Exercise task:
Put every row below into a Markdown table with two columns, No. and Text, giving each row's number and its full line and leaving out blank lines.

Available records:

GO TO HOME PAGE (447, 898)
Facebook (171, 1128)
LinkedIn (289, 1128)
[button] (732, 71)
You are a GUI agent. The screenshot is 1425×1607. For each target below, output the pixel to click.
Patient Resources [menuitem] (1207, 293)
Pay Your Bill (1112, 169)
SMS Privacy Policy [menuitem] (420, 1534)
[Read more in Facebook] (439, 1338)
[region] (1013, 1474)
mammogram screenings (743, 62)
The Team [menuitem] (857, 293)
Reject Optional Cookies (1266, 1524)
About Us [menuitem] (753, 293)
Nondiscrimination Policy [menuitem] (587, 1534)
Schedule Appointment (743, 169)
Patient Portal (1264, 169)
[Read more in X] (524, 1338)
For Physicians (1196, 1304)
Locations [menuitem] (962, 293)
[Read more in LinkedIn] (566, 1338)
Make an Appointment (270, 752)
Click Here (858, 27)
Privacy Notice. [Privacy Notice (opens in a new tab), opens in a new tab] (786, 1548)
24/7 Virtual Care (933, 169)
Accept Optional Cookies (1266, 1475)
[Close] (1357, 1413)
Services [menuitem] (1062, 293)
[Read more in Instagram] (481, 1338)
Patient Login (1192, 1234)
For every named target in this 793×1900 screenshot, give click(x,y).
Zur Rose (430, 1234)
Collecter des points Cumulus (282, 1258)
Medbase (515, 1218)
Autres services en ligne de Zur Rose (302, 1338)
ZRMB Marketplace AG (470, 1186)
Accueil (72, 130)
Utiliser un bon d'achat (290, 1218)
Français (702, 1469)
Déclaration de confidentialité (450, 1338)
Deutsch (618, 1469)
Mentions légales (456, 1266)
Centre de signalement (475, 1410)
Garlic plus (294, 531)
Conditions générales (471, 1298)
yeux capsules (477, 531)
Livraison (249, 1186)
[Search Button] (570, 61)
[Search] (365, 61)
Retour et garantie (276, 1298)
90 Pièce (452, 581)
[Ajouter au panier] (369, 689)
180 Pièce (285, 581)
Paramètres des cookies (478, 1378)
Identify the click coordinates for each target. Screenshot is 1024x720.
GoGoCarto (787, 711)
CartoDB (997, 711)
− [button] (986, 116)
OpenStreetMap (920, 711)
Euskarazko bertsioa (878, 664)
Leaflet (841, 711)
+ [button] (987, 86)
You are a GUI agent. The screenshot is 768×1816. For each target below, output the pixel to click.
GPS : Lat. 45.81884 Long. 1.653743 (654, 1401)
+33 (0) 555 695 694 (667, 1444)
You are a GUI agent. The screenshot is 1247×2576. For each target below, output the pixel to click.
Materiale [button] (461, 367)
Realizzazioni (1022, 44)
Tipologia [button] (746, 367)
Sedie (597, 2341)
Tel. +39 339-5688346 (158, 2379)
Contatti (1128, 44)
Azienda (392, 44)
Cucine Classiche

Result of this task:
| No. | Text |
|---|---|
| 1 | GO TO HOME PAGE (447, 898) |
| 2 | Facebook (171, 1128) |
| 3 | LinkedIn (289, 1128) |
| 4 | [button] (732, 71) |
| 5 | You are a GUI agent. The screenshot is 1425×1607. For each target below, output the pixel to click. |
| 6 | Patient Resources [menuitem] (1207, 293) |
| 7 | Pay Your Bill (1112, 169) |
| 8 | SMS Privacy Policy [menuitem] (420, 1534) |
| 9 | [Read more in Facebook] (439, 1338) |
| 10 | [region] (1013, 1474) |
| 11 | mammogram screenings (743, 62) |
| 12 | The Team [menuitem] (857, 293) |
| 13 | Reject Optional Cookies (1266, 1524) |
| 14 | About Us [menuitem] (753, 293) |
| 15 | Nondiscrimination Policy [menuitem] (587, 1534) |
| 16 | Schedule Appointment (743, 169) |
| 17 | Patient Portal (1264, 169) |
| 18 | [Read more in X] (524, 1338) |
| 19 | For Physicians (1196, 1304) |
| 20 | Locations [menuitem] (962, 293) |
| 21 | [Read more in LinkedIn] (566, 1338) |
| 22 | Make an Appointment (270, 752) |
| 23 | Click Here (858, 27) |
| 24 | Privacy Notice. [Privacy Notice (opens in a new tab), opens in a new tab] (786, 1548) |
| 25 | 24/7 Virtual Care (933, 169) |
| 26 | Accept Optional Cookies (1266, 1475) |
| 27 | [Close] (1357, 1413) |
| 28 | Services [menuitem] (1062, 293) |
| 29 | [Read more in Instagram] (481, 1338) |
| 30 | Patient Login (1192, 1234) |
| 31 | For every named target in this 793×1900 screenshot, give click(x,y). |
| 32 | Zur Rose (430, 1234) |
| 33 | Collecter des points Cumulus (282, 1258) |
| 34 | Medbase (515, 1218) |
| 35 | Autres services en ligne de Zur Rose (302, 1338) |
| 36 | ZRMB Marketplace AG (470, 1186) |
| 37 | Accueil (72, 130) |
| 38 | Utiliser un bon d'achat (290, 1218) |
| 39 | Français (702, 1469) |
| 40 | Déclaration de confidentialité (450, 1338) |
| 41 | Deutsch (618, 1469) |
| 42 | Mentions légales (456, 1266) |
| 43 | Centre de signalement (475, 1410) |
| 44 | Garlic plus (294, 531) |
| 45 | Conditions générales (471, 1298) |
| 46 | yeux capsules (477, 531) |
| 47 | Livraison (249, 1186) |
| 48 | [Search Button] (570, 61) |
| 49 | [Search] (365, 61) |
| 50 | Retour et garantie (276, 1298) |
| 51 | 90 Pièce (452, 581) |
| 52 | [Ajouter au panier] (369, 689) |
| 53 | 180 Pièce (285, 581) |
| 54 | Paramètres des cookies (478, 1378) |
| 55 | Identify the click coordinates for each target. Screenshot is 1024x720. |
| 56 | GoGoCarto (787, 711) |
| 57 | CartoDB (997, 711) |
| 58 | − [button] (986, 116) |
| 59 | OpenStreetMap (920, 711) |
| 60 | Euskarazko bertsioa (878, 664) |
| 61 | Leaflet (841, 711) |
| 62 | + [button] (987, 86) |
| 63 | You are a GUI agent. The screenshot is 768×1816. For each target below, output the pixel to click. |
| 64 | GPS : Lat. 45.81884 Long. 1.653743 (654, 1401) |
| 65 | +33 (0) 555 695 694 (667, 1444) |
| 66 | You are a GUI agent. The screenshot is 1247×2576. For each target below, output the pixel to click. |
| 67 | Materiale [button] (461, 367) |
| 68 | Realizzazioni (1022, 44) |
| 69 | Tipologia [button] (746, 367) |
| 70 | Sedie (597, 2341) |
| 71 | Tel. +39 339-5688346 (158, 2379) |
| 72 | Contatti (1128, 44) |
| 73 | Azienda (392, 44) |
| 74 | Cucine Classiche |